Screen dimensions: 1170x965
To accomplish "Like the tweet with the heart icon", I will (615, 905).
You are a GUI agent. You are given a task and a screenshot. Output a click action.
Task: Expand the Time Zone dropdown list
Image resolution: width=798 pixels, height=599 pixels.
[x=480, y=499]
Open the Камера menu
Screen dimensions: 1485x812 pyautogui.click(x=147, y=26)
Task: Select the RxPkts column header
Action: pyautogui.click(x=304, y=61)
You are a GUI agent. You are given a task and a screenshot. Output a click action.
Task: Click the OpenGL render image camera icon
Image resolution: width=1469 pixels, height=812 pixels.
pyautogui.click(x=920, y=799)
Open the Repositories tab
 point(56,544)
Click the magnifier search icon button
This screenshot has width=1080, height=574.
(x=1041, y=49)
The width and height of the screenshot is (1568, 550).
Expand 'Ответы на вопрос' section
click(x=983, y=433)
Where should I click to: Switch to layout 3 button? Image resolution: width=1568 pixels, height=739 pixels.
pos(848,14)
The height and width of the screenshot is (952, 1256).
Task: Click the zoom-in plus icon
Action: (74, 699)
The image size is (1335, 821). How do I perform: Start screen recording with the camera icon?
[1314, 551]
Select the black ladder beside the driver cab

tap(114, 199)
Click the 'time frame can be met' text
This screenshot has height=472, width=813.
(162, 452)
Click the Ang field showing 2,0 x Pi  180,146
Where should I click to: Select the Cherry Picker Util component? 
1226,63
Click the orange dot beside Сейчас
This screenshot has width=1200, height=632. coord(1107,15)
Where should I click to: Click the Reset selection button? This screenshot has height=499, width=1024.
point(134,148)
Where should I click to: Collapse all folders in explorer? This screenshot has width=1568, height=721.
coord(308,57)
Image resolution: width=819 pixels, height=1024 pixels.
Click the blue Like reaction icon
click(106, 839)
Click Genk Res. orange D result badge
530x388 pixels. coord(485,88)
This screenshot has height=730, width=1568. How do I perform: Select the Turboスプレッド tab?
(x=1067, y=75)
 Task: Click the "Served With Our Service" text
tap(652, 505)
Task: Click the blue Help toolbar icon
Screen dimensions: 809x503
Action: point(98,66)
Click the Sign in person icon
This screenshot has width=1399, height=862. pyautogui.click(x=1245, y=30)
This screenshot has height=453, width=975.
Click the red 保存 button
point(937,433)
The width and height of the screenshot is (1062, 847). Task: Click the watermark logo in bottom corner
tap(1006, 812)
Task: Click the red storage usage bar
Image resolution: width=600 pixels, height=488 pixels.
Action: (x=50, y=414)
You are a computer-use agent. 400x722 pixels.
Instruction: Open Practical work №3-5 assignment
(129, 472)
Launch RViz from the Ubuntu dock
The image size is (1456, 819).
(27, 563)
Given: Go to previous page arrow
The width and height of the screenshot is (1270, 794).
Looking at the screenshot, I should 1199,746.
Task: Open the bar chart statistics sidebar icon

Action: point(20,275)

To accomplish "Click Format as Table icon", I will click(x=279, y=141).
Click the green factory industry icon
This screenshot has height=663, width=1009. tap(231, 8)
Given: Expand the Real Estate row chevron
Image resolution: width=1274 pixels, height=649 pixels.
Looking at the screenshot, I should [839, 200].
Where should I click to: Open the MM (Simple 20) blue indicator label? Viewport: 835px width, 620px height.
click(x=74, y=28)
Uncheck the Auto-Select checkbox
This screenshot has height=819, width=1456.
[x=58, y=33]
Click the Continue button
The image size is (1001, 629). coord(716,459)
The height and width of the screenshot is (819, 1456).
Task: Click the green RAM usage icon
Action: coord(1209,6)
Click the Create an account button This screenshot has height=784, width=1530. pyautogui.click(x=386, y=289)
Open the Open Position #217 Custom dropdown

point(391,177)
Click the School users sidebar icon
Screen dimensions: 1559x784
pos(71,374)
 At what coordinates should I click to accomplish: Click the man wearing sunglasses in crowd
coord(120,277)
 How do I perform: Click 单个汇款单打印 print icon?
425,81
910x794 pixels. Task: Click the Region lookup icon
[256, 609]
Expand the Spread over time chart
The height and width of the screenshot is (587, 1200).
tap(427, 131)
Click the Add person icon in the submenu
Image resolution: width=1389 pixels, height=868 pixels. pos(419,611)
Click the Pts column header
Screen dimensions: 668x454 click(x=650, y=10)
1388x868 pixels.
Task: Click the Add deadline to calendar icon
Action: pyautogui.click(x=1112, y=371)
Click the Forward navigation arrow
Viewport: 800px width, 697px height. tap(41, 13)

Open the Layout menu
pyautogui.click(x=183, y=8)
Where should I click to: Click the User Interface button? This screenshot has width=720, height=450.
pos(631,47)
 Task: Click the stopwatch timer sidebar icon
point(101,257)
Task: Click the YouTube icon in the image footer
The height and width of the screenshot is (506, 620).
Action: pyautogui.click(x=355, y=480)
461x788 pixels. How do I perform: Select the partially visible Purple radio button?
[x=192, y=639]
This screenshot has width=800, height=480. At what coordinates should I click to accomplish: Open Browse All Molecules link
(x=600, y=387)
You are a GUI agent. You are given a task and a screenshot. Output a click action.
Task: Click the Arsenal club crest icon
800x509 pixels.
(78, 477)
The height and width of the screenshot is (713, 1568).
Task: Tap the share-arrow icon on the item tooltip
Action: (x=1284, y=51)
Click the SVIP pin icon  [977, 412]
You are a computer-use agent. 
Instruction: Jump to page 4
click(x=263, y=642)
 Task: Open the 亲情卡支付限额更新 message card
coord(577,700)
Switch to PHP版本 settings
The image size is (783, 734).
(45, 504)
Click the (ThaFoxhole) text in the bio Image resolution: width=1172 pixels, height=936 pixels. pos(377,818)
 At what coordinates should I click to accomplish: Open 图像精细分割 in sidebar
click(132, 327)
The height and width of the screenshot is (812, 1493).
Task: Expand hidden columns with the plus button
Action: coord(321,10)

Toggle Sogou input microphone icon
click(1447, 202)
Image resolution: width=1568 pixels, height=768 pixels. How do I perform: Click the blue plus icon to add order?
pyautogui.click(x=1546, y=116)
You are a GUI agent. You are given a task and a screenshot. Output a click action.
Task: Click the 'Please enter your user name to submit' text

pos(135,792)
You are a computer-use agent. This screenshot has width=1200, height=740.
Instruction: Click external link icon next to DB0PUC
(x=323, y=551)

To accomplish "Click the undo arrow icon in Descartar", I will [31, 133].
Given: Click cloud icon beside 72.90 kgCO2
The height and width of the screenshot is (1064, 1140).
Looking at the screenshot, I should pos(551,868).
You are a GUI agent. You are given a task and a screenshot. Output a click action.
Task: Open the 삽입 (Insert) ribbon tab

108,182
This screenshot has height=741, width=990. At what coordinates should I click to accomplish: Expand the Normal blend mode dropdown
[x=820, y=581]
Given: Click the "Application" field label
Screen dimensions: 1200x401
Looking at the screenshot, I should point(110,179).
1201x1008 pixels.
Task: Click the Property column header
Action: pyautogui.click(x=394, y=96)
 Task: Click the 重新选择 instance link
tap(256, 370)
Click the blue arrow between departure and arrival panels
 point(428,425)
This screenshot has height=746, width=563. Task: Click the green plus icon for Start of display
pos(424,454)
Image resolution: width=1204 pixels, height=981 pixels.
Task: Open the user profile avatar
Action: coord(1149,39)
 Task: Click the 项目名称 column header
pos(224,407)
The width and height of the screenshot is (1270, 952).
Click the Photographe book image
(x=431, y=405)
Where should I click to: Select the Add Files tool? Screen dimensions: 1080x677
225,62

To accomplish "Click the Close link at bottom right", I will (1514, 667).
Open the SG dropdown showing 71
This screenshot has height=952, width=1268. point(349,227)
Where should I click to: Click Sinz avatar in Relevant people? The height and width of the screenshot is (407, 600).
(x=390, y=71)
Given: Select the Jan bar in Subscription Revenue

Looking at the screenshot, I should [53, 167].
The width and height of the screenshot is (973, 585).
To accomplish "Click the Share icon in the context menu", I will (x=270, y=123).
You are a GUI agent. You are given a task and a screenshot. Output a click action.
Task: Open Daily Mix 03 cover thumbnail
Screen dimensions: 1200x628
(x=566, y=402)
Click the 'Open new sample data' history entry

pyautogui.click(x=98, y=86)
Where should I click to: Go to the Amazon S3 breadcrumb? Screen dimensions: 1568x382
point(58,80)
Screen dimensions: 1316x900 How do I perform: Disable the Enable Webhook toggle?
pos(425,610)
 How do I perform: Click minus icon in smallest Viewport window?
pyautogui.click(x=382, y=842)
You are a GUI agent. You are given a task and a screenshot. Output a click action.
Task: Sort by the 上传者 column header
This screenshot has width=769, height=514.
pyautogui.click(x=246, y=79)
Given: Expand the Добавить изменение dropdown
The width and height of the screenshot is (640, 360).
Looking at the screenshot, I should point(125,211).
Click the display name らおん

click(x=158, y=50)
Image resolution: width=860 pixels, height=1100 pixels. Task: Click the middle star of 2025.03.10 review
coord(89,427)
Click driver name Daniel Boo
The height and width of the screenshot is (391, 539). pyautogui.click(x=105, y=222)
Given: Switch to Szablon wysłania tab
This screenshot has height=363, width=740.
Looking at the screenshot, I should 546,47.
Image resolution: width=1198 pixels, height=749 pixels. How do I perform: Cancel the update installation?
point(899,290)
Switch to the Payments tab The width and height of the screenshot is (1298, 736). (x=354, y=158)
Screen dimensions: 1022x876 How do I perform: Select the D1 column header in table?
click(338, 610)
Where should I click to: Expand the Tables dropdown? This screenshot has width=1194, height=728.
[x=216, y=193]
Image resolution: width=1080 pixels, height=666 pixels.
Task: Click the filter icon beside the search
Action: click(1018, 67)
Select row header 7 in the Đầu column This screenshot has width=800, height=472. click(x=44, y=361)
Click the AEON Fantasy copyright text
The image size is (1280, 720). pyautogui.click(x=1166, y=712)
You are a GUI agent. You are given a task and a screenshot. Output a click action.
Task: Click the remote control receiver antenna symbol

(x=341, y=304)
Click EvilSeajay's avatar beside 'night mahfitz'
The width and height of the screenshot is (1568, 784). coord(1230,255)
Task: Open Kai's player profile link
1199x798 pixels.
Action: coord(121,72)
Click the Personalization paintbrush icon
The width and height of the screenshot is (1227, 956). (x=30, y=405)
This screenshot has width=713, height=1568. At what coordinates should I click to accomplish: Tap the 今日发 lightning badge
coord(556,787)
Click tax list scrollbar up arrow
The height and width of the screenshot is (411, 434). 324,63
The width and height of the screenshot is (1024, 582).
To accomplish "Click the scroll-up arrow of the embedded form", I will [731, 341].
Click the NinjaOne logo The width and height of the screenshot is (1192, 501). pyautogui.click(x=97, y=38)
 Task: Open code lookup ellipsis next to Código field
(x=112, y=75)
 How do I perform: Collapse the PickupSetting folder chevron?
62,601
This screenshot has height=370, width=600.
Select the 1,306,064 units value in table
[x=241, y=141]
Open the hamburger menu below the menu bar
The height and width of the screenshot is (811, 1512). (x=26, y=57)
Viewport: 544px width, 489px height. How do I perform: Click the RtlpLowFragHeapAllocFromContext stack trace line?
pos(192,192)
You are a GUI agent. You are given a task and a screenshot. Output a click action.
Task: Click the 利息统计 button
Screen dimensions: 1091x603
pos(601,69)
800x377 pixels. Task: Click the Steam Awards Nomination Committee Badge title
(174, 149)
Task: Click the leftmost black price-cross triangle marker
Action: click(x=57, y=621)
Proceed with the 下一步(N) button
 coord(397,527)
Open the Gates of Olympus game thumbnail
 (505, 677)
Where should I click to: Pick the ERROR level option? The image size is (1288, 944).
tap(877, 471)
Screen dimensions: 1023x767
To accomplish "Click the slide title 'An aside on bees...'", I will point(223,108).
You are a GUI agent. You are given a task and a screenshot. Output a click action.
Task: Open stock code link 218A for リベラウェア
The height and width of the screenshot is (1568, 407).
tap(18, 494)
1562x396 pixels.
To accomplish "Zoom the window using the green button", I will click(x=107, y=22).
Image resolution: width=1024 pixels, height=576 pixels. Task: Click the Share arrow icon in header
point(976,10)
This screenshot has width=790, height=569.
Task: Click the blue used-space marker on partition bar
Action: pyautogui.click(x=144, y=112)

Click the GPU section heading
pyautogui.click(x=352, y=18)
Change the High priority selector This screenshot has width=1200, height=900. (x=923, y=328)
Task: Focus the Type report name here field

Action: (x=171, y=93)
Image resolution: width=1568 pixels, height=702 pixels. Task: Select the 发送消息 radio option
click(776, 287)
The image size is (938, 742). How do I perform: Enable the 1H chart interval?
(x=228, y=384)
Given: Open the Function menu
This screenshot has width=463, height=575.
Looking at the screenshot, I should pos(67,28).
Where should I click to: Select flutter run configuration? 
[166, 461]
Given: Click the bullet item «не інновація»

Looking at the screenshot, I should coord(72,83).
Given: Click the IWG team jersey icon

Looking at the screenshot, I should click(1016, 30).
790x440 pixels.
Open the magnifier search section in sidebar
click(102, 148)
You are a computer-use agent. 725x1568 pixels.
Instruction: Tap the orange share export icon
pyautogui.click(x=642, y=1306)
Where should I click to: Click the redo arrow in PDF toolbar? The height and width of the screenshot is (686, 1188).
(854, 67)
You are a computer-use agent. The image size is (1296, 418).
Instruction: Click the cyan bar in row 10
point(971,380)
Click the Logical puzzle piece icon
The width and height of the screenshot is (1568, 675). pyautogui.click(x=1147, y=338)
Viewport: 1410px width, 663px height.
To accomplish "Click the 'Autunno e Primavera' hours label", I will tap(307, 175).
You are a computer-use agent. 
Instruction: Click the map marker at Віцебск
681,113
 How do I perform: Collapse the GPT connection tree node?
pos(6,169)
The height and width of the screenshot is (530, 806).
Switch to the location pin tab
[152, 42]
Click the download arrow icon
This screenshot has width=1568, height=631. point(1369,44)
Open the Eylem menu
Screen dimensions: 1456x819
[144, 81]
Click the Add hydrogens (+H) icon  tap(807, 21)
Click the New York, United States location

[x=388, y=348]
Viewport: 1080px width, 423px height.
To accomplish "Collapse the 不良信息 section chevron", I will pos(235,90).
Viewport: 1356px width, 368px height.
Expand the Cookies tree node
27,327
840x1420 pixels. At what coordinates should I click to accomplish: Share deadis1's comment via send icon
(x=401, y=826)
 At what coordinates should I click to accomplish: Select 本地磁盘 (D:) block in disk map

· · · · · · ·

* **Stated problem**
Update the records from the line that has "Screen dimensions: 1316x900" through the line that has "Switch to the Payments", replacing "How do I perform" with "How would I do" and leaving everything else unchanged.

* **Response below**
Screen dimensions: 1316x900 How would I do: Disable the Enable Webhook toggle?
pos(425,610)
 How would I do: Click minus icon in smallest Viewport window?
pyautogui.click(x=382, y=842)
You are a GUI agent. You are given a task and a screenshot. Output a click action.
Task: Sort by the 上传者 column header
This screenshot has width=769, height=514.
pyautogui.click(x=246, y=79)
Given: Expand the Добавить изменение dropdown
The width and height of the screenshot is (640, 360).
Looking at the screenshot, I should point(125,211).
Click the display name らおん

click(x=158, y=50)
Image resolution: width=860 pixels, height=1100 pixels. Task: Click the middle star of 2025.03.10 review
coord(89,427)
Click driver name Daniel Boo
The height and width of the screenshot is (391, 539). pyautogui.click(x=105, y=222)
Given: Switch to Szablon wysłania tab
This screenshot has height=363, width=740.
Looking at the screenshot, I should 546,47.
Image resolution: width=1198 pixels, height=749 pixels. How would I do: Cancel the update installation?
point(899,290)
Switch to the Payments tab The width and height of the screenshot is (1298, 736). (x=354, y=158)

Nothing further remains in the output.